Notre système d’assurance-maladie est malade des effets secondaires de la concurrence. La solidarité se gangrène, aux dépens des personnes âgées et des malades chroniques victimes de la chasse aux bons risques. Et les primes, comme une tumeur, croissent sans cesse et sans vrai contrôle.

Depuis des années, la population genevoise est particulièrement touchée par cette hausse, qui alimente des réserves excessives, parfois transférées ailleurs. Or, la mesure de rétrocession qu’annonce le Conseil fédéral ne porte que sur la moitié des presque deux milliards de francs accumulés dans les caisses des cantons excédentaires.

C’est dans ce contexte qu’est née l’initiative populaire pour une caisse publique d’assurance-maladie, et son comité de soutien genevois. Celui-ci se compose de nombreuses personnalités et organisations : associations de professionnel-le-s de la santé, de défense des assuré-e-s et partis de tous bords (MCG, PSG, Verts Genevois, PEV Genève).

La création d’une caisse publique -avec une agence et une prime par canton- poserait des bases saines pour une réforme en profondeur de l’assurance-maladie, qui se résument en quelques mots.

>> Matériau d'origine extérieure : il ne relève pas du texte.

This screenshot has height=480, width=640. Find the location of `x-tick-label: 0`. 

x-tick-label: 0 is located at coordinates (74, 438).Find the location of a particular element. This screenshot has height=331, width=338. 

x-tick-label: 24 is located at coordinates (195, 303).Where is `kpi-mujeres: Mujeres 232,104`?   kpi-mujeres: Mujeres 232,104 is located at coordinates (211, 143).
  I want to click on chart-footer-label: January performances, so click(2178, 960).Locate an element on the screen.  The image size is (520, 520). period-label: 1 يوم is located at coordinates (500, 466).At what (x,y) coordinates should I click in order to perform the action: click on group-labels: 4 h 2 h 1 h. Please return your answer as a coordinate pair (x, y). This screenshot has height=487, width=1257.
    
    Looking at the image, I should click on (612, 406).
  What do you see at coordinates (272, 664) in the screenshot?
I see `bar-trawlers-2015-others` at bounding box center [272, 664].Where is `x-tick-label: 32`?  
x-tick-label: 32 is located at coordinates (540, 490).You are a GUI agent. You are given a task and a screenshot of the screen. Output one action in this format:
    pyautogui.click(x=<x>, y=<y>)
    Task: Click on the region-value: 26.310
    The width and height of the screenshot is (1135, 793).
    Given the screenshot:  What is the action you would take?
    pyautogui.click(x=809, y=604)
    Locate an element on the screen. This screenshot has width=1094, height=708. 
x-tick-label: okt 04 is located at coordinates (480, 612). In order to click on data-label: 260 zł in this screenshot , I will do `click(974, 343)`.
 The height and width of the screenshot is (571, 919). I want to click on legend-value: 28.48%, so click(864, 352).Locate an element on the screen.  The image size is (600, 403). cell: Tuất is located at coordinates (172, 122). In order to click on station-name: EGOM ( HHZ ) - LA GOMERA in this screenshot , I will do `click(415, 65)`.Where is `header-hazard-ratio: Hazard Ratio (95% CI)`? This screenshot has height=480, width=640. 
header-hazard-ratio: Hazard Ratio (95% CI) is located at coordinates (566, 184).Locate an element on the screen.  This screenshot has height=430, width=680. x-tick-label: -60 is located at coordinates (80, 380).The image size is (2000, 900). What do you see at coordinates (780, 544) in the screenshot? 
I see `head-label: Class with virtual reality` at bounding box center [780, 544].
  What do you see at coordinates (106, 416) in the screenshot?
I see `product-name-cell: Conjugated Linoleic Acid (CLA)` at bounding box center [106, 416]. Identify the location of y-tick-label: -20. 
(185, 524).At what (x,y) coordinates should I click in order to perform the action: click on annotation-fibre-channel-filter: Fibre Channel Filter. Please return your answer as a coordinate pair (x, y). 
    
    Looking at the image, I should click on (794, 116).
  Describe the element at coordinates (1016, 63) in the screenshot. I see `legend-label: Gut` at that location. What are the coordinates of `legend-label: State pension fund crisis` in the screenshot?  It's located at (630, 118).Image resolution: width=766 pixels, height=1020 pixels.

Transparence. Intégrant des représentant-e-s des pouvoirs publics, des prestataires de santé et des assuré-e-s, la caisse publique leur donnera un droit de regard. D’où une meilleure information sur les coûts et les primes –qui doivent se correspondre-, et un meilleur accès aux divers modèles d’assurance.

Universalité de l’assurance. Avec une seule agence et une seule prime par canton, la sélection des risques ne sera plus possible.

Coûts dépollués de la concurrence. Près d’un demi-milliard de francs seront économisés, chaque an, en frais de publicité, de courtage et de changements de caisse. Avec, à la clé, des primes plus justes et plus supportables.

Une chance de développer la prévention. Comme on ne pourra plus changer de caisse, l’assureur sera incité à rembourser des prestations de prévention, dont il profitera par retour sur investissement. Car la prévention permet de réduire les inégalités de santé, mais aussi les coûts : une perspective de maîtriser la hausse des coûts, donc des primes.

Reste à proposer des mesures ciblées pour réduire les primes (pour les familles, notamment) et à débattre d’autres modes de financement de l’assurance-maladie. Mais la caisse publique est un premier pas pour restaurer la cohérence et la confiance. Cohérence entre les objectifs de la politique de santé et le fonctionnement de l’assurance-maladie. Et confiance des assuré-e-s dans le système, qui a grand besoin d’être rétablie.